We also need to have the strength of character to hold ourselves accountable in all aspects of our life. As graduates of this world-class university, you each have what it takes to lead meaningful lives and to contribute to the lives of others. If you continue to be very successful, and little lucky, you may go on to become a leader of large groups of people—and that is a time when it becomes about them, and not about you. Leadership itself is an honor, a privilege and it carries a deep obligation. Throughout your lives, you will meet people who are not as smart, talented and skilled as you. They may not have had all the benefits that you have had, but many of them are doing the best that they can possibly do, and they take great pride in doing their part well. Remaining accountable to them means treating them all with the respect they deserve, whether it’s a CEO or a clerk. It requires grace, generosity of spirit and great compassion. To me, that is humanity’s highest form of accountability. Our survival and success depends on it.
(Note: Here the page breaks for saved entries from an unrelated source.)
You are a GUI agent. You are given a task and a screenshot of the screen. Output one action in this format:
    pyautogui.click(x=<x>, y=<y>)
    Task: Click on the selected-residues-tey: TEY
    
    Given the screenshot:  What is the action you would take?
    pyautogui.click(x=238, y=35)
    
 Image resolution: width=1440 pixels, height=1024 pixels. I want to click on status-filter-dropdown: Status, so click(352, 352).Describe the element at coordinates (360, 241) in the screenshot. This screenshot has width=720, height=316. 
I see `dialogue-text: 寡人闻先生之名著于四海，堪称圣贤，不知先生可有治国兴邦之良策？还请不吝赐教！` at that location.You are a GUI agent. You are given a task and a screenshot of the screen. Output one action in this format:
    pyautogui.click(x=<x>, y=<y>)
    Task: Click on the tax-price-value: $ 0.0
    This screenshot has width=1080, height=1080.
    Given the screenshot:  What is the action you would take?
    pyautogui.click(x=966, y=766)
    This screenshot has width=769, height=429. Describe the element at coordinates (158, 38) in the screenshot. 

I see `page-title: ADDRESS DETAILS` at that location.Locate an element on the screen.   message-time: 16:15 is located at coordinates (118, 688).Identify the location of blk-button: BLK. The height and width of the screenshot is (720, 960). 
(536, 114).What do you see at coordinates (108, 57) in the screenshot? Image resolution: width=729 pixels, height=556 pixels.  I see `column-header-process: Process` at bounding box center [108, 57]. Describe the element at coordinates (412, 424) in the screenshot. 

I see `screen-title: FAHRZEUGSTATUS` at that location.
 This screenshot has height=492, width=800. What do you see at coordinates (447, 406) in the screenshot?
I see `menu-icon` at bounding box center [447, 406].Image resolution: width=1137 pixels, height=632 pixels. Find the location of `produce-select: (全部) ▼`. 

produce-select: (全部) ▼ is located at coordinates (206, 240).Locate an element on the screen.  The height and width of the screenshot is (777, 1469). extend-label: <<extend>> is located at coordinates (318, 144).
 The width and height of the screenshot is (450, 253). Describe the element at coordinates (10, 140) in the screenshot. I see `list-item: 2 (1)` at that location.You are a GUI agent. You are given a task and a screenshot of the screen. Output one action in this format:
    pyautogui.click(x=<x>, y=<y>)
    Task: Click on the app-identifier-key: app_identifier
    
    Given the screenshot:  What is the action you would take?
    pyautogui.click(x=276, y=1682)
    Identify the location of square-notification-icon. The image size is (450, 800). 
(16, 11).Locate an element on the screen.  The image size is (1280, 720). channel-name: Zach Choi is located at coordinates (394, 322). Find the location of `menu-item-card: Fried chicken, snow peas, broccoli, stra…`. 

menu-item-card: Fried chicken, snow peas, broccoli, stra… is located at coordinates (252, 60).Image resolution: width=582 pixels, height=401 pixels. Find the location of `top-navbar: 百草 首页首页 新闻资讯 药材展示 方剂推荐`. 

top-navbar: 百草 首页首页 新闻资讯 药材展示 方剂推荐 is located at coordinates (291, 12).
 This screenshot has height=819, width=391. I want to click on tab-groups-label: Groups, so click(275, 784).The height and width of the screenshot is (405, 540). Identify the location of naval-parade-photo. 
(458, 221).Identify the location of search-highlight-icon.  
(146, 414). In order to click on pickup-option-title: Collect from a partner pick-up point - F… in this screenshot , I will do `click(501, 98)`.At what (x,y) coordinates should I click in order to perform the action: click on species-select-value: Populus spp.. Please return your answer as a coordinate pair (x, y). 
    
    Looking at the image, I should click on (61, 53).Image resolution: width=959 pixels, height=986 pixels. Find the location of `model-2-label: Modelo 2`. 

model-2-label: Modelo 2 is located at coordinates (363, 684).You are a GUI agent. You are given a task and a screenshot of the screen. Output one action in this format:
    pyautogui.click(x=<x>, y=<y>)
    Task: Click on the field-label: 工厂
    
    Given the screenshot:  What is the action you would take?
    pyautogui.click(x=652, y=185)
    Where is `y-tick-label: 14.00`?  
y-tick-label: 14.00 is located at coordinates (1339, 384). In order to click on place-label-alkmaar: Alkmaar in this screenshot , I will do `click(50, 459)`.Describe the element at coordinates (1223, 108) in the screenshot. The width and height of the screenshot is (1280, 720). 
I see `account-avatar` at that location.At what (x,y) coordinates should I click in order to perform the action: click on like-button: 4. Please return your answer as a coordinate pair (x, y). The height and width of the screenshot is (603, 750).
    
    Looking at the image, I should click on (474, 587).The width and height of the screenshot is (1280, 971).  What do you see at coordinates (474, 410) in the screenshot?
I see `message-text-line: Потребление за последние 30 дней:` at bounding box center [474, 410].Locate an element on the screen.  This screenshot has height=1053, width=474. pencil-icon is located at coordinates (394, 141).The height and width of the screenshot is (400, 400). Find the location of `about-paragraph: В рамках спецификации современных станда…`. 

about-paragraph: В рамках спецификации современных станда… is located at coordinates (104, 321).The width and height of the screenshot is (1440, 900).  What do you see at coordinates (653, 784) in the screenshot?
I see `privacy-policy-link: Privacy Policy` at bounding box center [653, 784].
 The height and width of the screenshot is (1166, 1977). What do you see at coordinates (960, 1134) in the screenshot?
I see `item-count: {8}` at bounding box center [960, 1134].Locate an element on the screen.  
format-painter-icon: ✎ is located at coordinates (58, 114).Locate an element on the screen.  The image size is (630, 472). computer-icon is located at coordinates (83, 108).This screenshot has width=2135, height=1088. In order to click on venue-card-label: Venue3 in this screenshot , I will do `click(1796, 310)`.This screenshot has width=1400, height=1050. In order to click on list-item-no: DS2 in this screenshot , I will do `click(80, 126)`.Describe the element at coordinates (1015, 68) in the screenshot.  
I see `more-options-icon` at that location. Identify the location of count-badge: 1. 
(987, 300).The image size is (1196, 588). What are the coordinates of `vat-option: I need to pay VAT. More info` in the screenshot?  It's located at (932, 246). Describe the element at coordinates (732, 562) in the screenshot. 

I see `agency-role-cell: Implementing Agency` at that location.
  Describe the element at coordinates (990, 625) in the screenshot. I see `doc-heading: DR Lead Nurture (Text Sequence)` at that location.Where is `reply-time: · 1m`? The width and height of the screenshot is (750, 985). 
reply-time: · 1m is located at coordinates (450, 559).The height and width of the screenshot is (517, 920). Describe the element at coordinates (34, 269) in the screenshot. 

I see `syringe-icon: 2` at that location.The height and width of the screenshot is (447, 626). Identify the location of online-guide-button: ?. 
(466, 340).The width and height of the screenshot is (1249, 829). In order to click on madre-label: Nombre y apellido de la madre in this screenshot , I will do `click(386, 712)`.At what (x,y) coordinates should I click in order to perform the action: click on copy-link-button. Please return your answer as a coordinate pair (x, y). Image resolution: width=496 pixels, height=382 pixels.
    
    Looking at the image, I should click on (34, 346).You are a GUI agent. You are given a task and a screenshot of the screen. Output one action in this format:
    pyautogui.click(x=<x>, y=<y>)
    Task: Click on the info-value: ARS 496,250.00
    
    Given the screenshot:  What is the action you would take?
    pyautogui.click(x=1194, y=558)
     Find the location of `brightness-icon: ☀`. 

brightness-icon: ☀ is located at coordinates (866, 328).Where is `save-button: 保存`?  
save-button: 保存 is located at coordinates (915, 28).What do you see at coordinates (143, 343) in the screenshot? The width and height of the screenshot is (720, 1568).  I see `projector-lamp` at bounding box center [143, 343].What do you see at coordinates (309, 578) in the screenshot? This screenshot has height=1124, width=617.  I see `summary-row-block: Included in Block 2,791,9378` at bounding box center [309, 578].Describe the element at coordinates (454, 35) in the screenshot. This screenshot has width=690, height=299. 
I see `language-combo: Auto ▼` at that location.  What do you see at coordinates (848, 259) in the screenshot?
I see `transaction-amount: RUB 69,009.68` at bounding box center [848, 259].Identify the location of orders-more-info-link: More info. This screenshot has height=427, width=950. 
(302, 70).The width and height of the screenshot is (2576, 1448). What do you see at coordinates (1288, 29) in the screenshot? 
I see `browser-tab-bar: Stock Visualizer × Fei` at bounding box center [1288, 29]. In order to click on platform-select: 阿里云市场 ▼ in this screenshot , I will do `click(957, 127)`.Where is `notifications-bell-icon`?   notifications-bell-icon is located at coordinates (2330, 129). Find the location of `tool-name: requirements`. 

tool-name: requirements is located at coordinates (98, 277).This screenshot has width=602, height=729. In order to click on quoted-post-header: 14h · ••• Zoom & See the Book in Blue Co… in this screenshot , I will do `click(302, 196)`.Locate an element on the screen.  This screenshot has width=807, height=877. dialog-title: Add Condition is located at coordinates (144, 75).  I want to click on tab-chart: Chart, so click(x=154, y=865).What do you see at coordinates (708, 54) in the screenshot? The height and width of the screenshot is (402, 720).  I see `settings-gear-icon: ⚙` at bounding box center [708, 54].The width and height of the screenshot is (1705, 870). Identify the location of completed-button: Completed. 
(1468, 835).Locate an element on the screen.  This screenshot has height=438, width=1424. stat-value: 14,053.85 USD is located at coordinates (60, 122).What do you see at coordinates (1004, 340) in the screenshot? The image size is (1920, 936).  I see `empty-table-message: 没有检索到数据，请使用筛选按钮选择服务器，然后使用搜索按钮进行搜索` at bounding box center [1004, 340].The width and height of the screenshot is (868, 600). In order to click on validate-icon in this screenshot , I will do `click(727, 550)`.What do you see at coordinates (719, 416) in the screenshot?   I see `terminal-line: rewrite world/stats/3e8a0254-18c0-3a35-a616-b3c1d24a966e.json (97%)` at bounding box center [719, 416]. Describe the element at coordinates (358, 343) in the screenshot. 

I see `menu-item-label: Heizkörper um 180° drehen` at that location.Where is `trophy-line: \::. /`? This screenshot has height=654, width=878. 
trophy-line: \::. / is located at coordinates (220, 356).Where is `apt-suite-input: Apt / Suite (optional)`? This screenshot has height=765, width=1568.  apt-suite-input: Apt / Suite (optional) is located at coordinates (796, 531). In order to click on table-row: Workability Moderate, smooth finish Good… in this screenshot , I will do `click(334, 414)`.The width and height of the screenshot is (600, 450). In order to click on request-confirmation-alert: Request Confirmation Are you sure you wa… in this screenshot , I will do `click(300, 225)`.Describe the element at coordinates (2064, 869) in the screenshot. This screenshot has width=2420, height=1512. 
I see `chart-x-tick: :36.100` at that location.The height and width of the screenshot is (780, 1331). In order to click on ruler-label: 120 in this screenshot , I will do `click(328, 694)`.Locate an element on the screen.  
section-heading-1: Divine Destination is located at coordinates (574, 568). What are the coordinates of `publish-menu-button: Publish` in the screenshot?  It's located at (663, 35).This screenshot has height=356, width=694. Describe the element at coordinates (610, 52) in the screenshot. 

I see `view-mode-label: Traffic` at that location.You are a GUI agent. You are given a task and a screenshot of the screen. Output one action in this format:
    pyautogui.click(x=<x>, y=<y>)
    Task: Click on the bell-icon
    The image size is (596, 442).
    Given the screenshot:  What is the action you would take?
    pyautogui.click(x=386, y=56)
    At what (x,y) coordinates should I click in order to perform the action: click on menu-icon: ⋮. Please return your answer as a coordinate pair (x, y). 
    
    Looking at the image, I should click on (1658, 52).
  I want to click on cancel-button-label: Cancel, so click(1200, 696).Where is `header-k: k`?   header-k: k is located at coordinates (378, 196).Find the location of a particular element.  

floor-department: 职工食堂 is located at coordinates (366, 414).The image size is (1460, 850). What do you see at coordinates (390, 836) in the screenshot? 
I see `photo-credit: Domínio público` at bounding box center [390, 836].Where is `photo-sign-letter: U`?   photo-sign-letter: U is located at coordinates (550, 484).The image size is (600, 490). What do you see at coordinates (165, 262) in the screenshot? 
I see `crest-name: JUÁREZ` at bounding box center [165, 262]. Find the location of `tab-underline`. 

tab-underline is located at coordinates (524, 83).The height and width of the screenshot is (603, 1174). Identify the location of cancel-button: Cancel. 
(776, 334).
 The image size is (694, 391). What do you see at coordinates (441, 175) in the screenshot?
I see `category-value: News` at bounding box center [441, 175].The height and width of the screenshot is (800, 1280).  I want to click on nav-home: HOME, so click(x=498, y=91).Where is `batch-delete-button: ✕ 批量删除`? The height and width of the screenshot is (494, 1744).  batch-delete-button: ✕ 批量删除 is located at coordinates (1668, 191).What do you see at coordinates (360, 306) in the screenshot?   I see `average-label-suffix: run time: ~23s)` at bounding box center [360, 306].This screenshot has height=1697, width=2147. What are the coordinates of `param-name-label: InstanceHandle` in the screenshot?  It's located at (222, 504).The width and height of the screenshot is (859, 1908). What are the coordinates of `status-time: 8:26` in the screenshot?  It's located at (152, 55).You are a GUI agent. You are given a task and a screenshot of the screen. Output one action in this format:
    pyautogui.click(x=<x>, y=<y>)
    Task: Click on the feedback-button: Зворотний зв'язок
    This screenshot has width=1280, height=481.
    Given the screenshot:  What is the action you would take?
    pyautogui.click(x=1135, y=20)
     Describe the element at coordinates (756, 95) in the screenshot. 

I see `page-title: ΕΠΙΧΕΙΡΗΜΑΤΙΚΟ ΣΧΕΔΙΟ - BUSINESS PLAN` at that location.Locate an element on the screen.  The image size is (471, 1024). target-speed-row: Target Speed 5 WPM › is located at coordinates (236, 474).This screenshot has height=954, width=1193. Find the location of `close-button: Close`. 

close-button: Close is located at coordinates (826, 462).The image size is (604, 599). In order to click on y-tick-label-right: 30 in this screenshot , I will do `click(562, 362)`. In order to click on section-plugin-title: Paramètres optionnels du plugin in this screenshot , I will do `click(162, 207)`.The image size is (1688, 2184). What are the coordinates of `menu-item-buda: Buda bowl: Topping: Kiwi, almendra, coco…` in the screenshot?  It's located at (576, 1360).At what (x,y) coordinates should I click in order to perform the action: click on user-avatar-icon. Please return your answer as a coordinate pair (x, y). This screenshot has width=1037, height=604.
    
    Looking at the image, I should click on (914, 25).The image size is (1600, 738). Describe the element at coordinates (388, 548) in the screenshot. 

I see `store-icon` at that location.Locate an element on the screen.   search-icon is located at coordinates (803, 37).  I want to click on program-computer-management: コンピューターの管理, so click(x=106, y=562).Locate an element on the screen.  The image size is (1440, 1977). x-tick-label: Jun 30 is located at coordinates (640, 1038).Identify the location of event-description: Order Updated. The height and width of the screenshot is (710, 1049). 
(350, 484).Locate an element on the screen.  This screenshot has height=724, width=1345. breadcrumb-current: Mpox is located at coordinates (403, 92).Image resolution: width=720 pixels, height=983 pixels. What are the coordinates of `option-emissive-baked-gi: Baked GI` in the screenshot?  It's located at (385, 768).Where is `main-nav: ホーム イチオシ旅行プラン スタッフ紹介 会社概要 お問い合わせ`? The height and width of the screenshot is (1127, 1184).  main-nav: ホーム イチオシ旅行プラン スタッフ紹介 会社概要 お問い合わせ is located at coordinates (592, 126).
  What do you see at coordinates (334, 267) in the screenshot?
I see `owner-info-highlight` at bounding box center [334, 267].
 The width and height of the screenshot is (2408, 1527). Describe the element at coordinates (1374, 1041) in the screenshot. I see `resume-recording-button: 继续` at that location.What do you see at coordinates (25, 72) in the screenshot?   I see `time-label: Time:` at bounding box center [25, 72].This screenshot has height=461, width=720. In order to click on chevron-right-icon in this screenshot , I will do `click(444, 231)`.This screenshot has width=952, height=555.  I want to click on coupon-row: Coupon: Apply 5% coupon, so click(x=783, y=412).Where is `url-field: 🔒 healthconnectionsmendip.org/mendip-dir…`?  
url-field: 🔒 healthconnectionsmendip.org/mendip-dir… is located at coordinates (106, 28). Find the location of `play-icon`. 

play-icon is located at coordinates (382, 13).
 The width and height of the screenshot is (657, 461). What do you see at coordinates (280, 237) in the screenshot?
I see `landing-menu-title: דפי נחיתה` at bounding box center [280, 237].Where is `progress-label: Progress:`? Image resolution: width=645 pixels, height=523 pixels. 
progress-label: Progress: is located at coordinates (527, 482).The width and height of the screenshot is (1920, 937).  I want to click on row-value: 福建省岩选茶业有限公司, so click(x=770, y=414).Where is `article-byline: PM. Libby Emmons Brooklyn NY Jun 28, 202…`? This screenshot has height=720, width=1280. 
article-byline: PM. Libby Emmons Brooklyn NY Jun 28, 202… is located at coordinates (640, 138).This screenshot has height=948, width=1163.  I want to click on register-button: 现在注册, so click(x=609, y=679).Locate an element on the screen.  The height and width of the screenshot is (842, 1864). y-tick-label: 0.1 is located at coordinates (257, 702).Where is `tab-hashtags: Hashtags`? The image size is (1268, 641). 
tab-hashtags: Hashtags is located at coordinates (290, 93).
In the words of the poem that I love by Rudyard Kipling, “If you can keep your head when all about you are losing theirs and blaming it on you, if you can talk with crowds and keep your virtue, or walk with kings nor lose the common touch, yours is the earth and everything that’s in it.”
And so it takes courage, knowledge, a strong sense of self, a capacity to overcome failure, and a healthy amount of humility and humanity to be truly accountable. These qualities are at the heart of our success as a nation. I’d like you to keep one concluding thought in mind: America’s success as a nation is not a God-given right. It is something that we all must work hard to achieve. If you’ve studied history, you see nations and empires rise and fall. The United States and the world has faced many challenges, some far tougher than the ones we face today. And I am confident that we will recover in the short run. But in the long run, you—the next generation—must continue to conquer the challenges we face. We must confront our health and education systems. It should not be acceptable that in the United States of America, only 50 percent of our inner-city school kids graduate high school. We must develop a real, substantive energy and environmental policy. We have had three major energy crises— it is not acceptable to have a fourth. We must build the infrastructure of the future. We must continue to welcome the best and the brightest from around the world to our nation. These are all serious issues but if we work together, we can fix them.
You all have the ability to carry the responsibilities you face in life. In so many ways, all of us in this stadium are truly blessed. We are lucky to live in this country and to have the opportunities we have been given, but that brings obligations. As you go about your life, remember your country. Regarding what you do, and what you achieve in life, try to leave everything and everybody that you touch a little bit better than they were before. Continue to be true to yourself and your values, be resilient, be honest, be humble, never stop holding yourselves accountable, and you will not only have the kind of life you wish and deserve, you will also do your part to make this country and the world a better place for generations to come.
To the Class of 2010, congratulations, good luck and Godspeed. Thank you.